An embedding model converts text into a high-dimensional vector (typically 768–3,072 dimensions). The similarity of two texts is measured by the cosine distance of their vectors.

Example:

"How do I cancel my subscription?" → Vector A
"I want to end my membership" → Vector B
Cosine similarity(A, B) ≈ 0.94 (very similar)

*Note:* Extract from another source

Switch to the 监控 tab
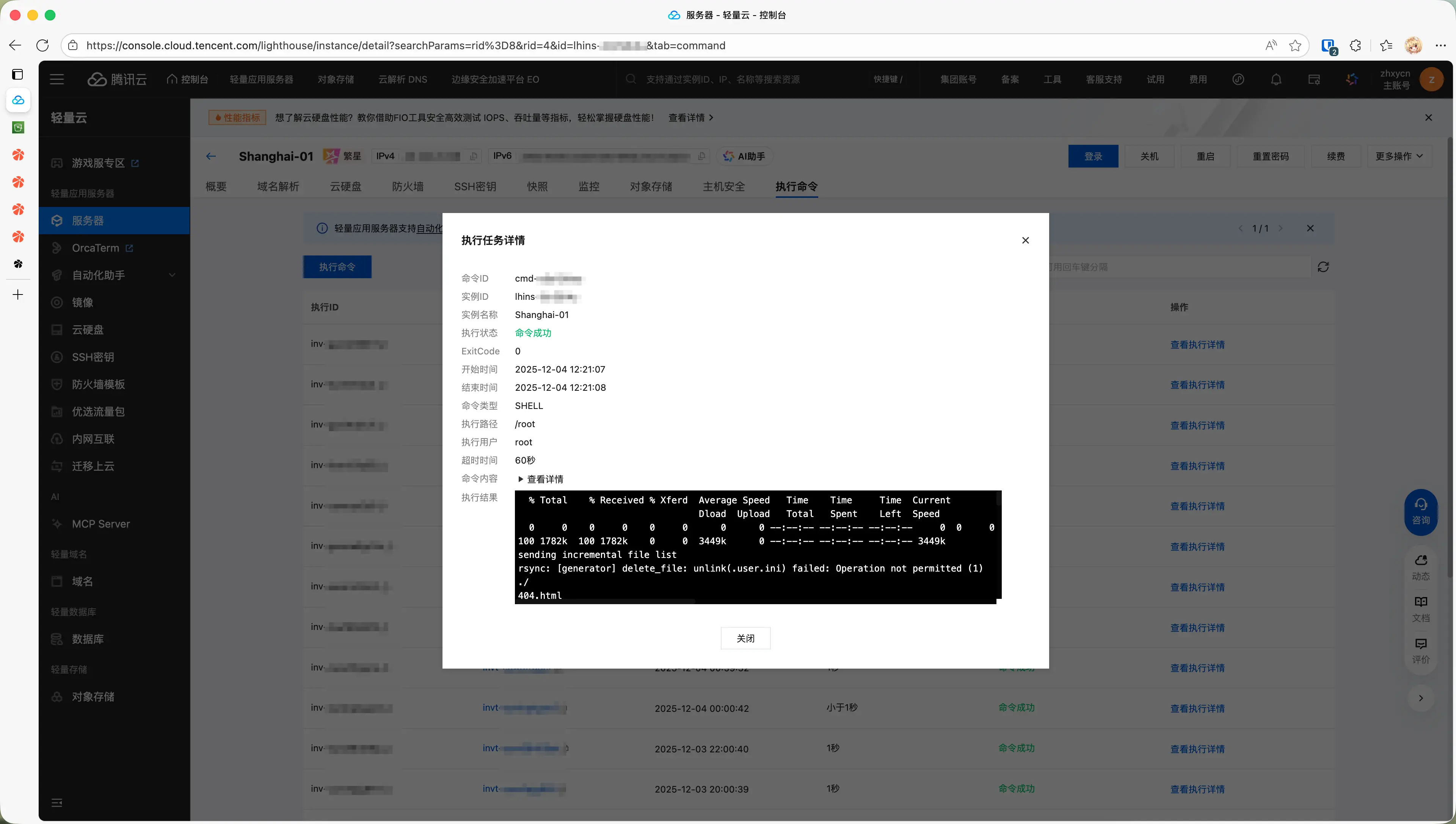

Popular Embedding Models (2026)

Model	Provider	Dimensions	Specialty
text-embedding-3-large	OpenAI	3072	Best all-rounder
voyage-3	Anthropic/Voyage	1024	Strong for code + text
BGE-M3	BAAI	1024	Open source, multilingual
Cohere Embed v4	Cohere	1024	Multimodal (text + image)

Vector Databases

A vector database stores embeddings and enables fast similarity search (Approximate Nearest Neighbor — ANN).

Options Compared

Solution	Type	Scaling	Best For
Pinecone	Managed Cloud	Automatic	Quick start, production
Weaviate	Self-hosted / Cloud	Horizontal	Hybrid search (vector + keyword)
pgvector	PostgreSQL extension	Vertical	Existing Postgres infra
Qdrant	Self-hosted / Cloud	Horizontal	Performance, filtering
ChromaDB	Embedded	Local	Prototyping, small datasets

Semantic Search vs. Keyword Search

Keyword: "cancel subscription" only finds documents with those exact words
Semantic: Also finds "end contract," "stop membership," "terminate plan"

Hybrid approach: Most production systems combine both. Weaviate and Elasticsearch offer native hybrid search.

Practical tip: Start with pgvector if you already use PostgreSQL. ChromaDB is enough for prototypes. Switch to Pinecone or Qdrant when you need to scale beyond 1 million vectors.